What is being asked. Copy the records below verbatim, but only the stretch from the line containing "Click the info icon in the gray notice" through the line containing "Action: 338,215", both included.

Raw records.
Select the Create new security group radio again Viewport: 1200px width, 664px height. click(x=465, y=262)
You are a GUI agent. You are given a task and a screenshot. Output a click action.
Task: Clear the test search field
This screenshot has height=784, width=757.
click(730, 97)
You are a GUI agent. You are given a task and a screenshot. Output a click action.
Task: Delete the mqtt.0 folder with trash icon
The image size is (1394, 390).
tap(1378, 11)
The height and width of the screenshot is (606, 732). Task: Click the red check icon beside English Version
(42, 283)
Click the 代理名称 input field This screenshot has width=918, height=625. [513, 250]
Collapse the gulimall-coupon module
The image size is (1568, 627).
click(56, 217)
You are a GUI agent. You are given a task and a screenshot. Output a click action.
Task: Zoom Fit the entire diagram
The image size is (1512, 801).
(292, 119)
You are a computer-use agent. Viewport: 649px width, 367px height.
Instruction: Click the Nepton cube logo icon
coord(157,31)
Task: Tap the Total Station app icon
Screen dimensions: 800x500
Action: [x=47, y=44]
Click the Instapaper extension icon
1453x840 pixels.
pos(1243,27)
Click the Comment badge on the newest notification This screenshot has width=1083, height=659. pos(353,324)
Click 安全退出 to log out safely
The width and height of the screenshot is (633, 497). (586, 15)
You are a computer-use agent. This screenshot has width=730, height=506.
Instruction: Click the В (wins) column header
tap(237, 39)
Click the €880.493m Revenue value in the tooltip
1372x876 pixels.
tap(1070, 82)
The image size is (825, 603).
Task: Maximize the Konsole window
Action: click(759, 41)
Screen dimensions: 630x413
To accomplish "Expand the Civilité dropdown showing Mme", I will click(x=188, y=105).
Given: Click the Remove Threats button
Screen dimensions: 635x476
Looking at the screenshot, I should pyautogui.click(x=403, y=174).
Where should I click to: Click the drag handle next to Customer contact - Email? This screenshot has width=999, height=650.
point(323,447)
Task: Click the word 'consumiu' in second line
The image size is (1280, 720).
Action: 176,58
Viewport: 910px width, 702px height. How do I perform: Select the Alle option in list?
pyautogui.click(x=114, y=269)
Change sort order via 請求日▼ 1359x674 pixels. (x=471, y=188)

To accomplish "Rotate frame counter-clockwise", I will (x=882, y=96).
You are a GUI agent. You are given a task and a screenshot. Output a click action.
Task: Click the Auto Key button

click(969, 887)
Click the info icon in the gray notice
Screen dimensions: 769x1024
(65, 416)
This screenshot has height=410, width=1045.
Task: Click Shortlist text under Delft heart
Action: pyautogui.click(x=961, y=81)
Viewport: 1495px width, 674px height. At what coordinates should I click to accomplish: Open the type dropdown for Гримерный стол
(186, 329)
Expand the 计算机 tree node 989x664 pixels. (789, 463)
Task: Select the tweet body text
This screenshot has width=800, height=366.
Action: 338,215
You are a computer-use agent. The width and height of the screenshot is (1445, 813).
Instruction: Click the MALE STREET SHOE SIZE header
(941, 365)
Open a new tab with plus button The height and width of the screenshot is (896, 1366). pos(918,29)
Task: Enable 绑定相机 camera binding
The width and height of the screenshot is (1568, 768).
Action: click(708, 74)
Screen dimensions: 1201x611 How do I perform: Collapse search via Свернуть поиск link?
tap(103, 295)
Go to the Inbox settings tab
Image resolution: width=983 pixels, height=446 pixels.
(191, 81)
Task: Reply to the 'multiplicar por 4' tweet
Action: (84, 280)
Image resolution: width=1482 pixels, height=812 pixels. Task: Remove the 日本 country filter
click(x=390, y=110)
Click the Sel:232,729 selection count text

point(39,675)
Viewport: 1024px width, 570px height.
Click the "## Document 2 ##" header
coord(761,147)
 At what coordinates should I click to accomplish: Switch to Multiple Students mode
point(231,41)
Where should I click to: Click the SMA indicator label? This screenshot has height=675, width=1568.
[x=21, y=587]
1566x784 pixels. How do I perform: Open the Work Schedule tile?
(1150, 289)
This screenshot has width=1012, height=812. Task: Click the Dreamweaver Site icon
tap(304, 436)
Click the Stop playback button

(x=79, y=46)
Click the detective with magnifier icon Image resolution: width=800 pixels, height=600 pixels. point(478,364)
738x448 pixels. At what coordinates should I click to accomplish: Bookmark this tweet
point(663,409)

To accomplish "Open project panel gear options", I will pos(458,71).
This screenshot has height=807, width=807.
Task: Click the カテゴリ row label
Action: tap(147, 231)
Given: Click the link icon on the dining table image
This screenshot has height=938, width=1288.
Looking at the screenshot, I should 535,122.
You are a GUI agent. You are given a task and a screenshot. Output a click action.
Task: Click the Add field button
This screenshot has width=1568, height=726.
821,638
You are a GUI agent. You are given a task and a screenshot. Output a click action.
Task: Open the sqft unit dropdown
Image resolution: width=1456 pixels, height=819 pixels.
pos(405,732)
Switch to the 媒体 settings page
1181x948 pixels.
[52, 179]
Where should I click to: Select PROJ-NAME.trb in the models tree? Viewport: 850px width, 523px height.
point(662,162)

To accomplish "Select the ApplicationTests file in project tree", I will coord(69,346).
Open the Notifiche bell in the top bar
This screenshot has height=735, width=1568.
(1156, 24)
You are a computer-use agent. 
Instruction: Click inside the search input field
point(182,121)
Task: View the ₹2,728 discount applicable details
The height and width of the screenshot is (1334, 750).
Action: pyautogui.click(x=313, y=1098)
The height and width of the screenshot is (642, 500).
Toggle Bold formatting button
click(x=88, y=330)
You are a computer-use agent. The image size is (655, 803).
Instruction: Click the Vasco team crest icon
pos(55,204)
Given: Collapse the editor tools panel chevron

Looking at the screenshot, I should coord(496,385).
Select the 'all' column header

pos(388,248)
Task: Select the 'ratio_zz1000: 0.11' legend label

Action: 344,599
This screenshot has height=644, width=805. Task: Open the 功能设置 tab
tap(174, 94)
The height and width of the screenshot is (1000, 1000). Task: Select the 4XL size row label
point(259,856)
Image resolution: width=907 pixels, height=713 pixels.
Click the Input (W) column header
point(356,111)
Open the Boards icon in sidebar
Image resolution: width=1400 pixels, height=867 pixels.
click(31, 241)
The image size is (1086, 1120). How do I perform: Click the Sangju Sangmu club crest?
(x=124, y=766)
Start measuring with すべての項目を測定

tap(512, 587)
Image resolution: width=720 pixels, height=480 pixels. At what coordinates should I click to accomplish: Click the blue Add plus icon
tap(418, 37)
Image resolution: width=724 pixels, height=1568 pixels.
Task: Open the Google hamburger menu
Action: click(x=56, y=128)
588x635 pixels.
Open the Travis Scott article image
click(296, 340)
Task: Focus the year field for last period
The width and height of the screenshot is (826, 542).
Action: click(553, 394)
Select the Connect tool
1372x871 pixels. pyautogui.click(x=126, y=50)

Finished answer.
Click the info icon in the gray notice
Screen dimensions: 769x1024
(65, 416)
This screenshot has height=410, width=1045.
Task: Click Shortlist text under Delft heart
Action: pyautogui.click(x=961, y=81)
Viewport: 1495px width, 674px height. At what coordinates should I click to accomplish: Open the type dropdown for Гримерный стол
(186, 329)
Expand the 计算机 tree node 989x664 pixels. (789, 463)
Task: Select the tweet body text
This screenshot has width=800, height=366.
Action: 338,215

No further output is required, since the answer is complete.